Jetzt ist Ihre Meinung gefragt zu *The Witcher Staffel 2 auf Netflix: Darsteller für Vesemir wohl gefunden*

						Es ist ein offenes Geheimnis, dass Geralts Vaterfigur Vesemir in der zweiten Staffel von The Witcher auftreten wird. Die Frage war bisher nur, wer den alten Hexer spielen sollte. Jetzt haben sich die Produzenten vermutlich auf eine prominente Lösung festgelegt.

						Bitte beachten Sie: Der Kommentarbereich wird gemäß der Forenregeln moderiert. Allgemeine Fragen und Kritik zu Online-Artikeln von PC Games Hardware sind im Feedback-Unterforum zu veröffentlichen und nicht im Kommentarthread zu einer News. Dort werden sie ohne Nachfragen entfernt.
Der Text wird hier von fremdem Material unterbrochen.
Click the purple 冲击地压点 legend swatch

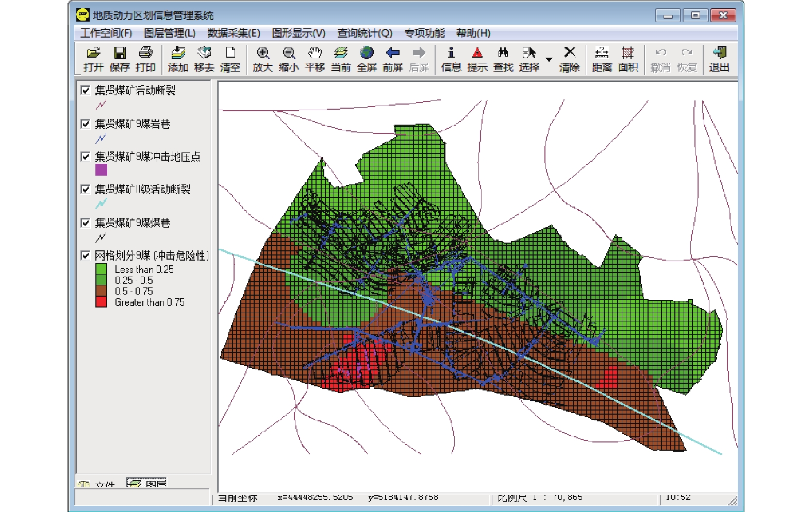[x=101, y=169]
			Dieser Inhalt steht nur eingeloggten Mitgliedern zur Verfügung.
        

 Zurück zum Artikel: *The Witcher Staffel 2 auf Netflix: Darsteller für Vesemir wohl gefunden*


----------



## Rizzard (17. Februar 2020)

*AW: The Witcher Staffel 2 auf Netflix: Darsteller für Vesemir wohl gefunden*

Ist eigentlich auch die Wilde Jagd vorstellbar, oder war die von CDP frei erfunden?


----------



## reddragon1212 (17. Februar 2020)

*AW: The Witcher Staffel 2 auf Netflix: Darsteller für Vesemir wohl gefunden*



Rizzard schrieb:


> Ist eigentlich auch die Wilde Jagd vorstellbar, oder war die von CDP frei erfunden?
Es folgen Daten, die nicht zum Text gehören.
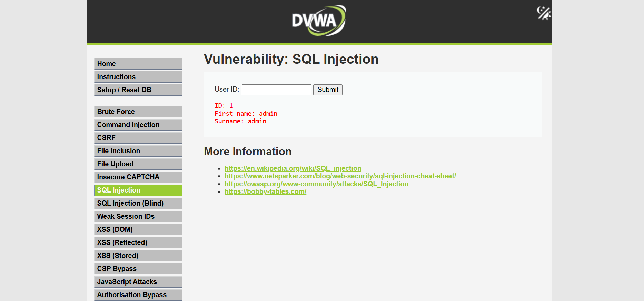Select SQL Injection (Blind) menu entry
This screenshot has height=301, width=644.
pyautogui.click(x=138, y=203)
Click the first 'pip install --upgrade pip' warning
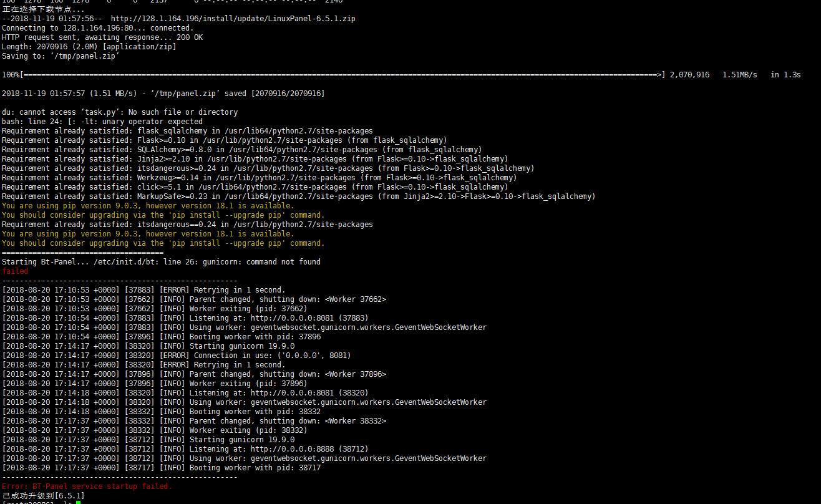This screenshot has height=504, width=821. [x=163, y=215]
Wenn du in der Serie aufgepasst hättest wüsstest dus


----------



## Bevier (17. Februar 2020)

*AW: The Witcher Staffel 2 auf Netflix: Darsteller für Vesemir wohl gefunden*



Rizzard schrieb:


> Ist eigentlich auch die Wilde Jagd vorstellbar, oder war die von CDP frei erfunden?



Kurz gesagt, sie taucht in den Romanen zweimal auf und wird vermutlich auch in der Serie eine Rolle spielen. Auch sollte sie wohl bei der Geburt von Geralt aktiv gewesen sein. Sie  gilt grundsätzlich als Zeichen des Bösen, als Ankündigung folgender, schlimmer Ereignisse.


----------



## Ripcord (17. Februar 2020)

*AW: The Witcher Staffel 2 auf Netflix: Darsteller für Vesemir wohl gefunden*

Bin für Kevin Sorbo


----------



## Standeck (17. Februar 2020)

*AW: The Witcher Staffel 2 auf Netflix: Darsteller für Vesemir wohl gefunden*

Fände ich cool wenn es Mark Hamill wird!  Ich finde dass er nach den OT Star Wars zu Unrecht keine Rollen mehr bekommen hat.  Er hat die Szenen mit Yoda in EP5 erst so glaubwürdig gemacht, weil er dieser Puppe durch sein Spiel mit Leben eingehaucht hat. Auch in den Sequels hat er gut gespielt, egal wie man dazu steht was aus Luke geworden ist. An ihm lag es jedenfalls sicher nicht....


----------